▶ _Text section_
*** Block opens ***

16.3 For the purpose of paragraph 203.2(1)(e) of the Act, it is a factor that the employees’ wages for the performance of a job function are calculated using the same type of rate of wages, such as
- (a) an hourly rate;
- (b) a mileage rate;
- (c) a piece rate;
- (d) a per load rate; or
- (e) a commission rate.
16.4 For the purpose of paragraph 203.2(2)(d) of the Act, the criteria are
- (a) the maintenance of an employee’s rate of wages following their reclassification or demotion to a position that has a lower rate of wages until the rate of wages for the position is greater than the rate of wages payable to the employee immediately before the reclassification or demotion;
- (b) the increase in rates of wages due to difficulty, during a shortage of skilled workers, in recruiting or retaining employees with the requisite skills for certain positions;
- (c) the geographic area in which an employee works;
- (d) the geographic area in which an employee who is on travel status works;
- (e) the fact that an employee who is on travel status is paid a rate of wages that is different than the rate paid to an employee doing the same work who is not on travel status; and
- (f) the fact that an employee in an employee development or training program is paid a rate of wages that is different than the rate paid to an employee doing the same work in a position outside the program.
3 Subsection 24(2) of the Regulations is amended by adding the following after paragraph (f):
- (f.1) a record describing any system referred to in subsection 182.1(2) or 203.2(2) of the Act on the basis of which the employee is paid a rate of wages that is less than the rate paid to another employee;
- (f.2) any written request for review made by the employee under subsection 182.2(1) or 203.3(1) of the Act and a copy of the employer’s written response to that request;
- (f.3) in the case of an employer who is a temporary help agency, a record of each client for whom the employee performs a work assignment and the dates of commencement and termination of the assignment;
4 Schedule II to the Regulations is amended by replacing “Equal wages” with “Equal treatment”.

*** Block closes ***

▶ _The problem_
Write the next part of the regulatory amendments on equal treatment in wages, starting right after the change to Schedule II.

▶ _Record extracts_
*** Block opens ***

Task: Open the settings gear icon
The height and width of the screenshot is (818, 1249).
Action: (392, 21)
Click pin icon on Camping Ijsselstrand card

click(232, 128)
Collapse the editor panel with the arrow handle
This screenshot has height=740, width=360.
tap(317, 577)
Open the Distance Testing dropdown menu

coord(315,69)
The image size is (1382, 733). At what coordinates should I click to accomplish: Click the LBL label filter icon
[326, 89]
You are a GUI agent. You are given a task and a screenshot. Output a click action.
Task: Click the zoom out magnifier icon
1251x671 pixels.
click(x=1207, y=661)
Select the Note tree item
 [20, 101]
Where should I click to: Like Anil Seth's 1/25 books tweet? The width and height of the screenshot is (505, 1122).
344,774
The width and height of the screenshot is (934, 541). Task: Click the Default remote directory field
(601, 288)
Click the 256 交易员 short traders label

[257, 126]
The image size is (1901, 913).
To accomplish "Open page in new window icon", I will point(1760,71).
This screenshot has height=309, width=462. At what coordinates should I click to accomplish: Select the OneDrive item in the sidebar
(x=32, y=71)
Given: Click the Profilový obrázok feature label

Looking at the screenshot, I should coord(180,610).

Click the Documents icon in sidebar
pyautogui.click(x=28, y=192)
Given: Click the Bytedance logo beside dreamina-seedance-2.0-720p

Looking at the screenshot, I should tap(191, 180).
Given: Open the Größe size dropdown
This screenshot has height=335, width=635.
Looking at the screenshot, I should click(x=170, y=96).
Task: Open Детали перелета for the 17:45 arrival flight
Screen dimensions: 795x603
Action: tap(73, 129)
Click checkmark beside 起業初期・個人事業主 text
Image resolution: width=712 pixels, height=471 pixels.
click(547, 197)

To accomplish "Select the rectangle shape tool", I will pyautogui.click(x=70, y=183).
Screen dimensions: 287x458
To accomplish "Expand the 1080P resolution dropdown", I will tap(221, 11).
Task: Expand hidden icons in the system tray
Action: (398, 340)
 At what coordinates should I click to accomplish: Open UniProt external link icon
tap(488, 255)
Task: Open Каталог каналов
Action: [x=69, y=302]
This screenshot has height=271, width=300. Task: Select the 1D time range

*** Block closes ***

▶ _Exercise output_
5 Schedule II to the Regulations is amended by adding the following after “Multi-employer employment”:
Temporary help agencies
6 Schedule II to the Regulations is amended by replacing “Sick leave” with “Medical leave”.
7 Schedule II to the Regulations is amended by replacing “https://www.canada.ca/en/employment-social-development/programs/employment-standards/federal-standards.html” with “https://www.canada.ca/en/services/jobs/workplace/federal-labour-standards.html”.
Administrative Monetary Penalties (Canada Labour Code) Regulations
Item | Column 1 Provision |
Column 2 Violation Type |
---|---|---|
28.1 | 182.1(1) | C |
28.2 | 182.1(3) | C |
28.3 | 182.2(1) | B |
28.4 | 182.2(2) | B |
28.5 | 182.2(3) | C |
28.6 | 182.3 | C |
Item | Column 1 Provision |
Column 2 Violation Type |
---|---|---|
42.1 | 203.1(1)(a) | B |
42.11 | 203.1(1)(b) | B |
42.12 | 203.1(1)(c) | B |
42.13 | 203.1(1)(d) | B |
42.14 | 203.1(1)(e) | B |
42.15 | 203.1(1)(f) | C |
42.16 | 203.1(2) | B |
42.17 | 203.2(1) | C |
42.18 | 203.2(3) | C |
42.19 | 203.3(1) | B |
42.2 | 203.3(2) | B |
42.21 | 203.3(3) | C |
Item | Column 1 Provision |
Column 2 Violation Type |
---|---|---|
31.1 | 24(2)(f.1) | A |
31.2 | 24(2)(f.2) | A |
31.3 | 24(2)(f.3) | A |
Coming into Force
11 These Regulations come into force on the day on which section 451 of the Budget Implementation Act, 2018, No. 2, chapter 27 of the Statutes of Canada, 2018, comes into force, but if they are registered after that day, they come into force on the day on which they are registered.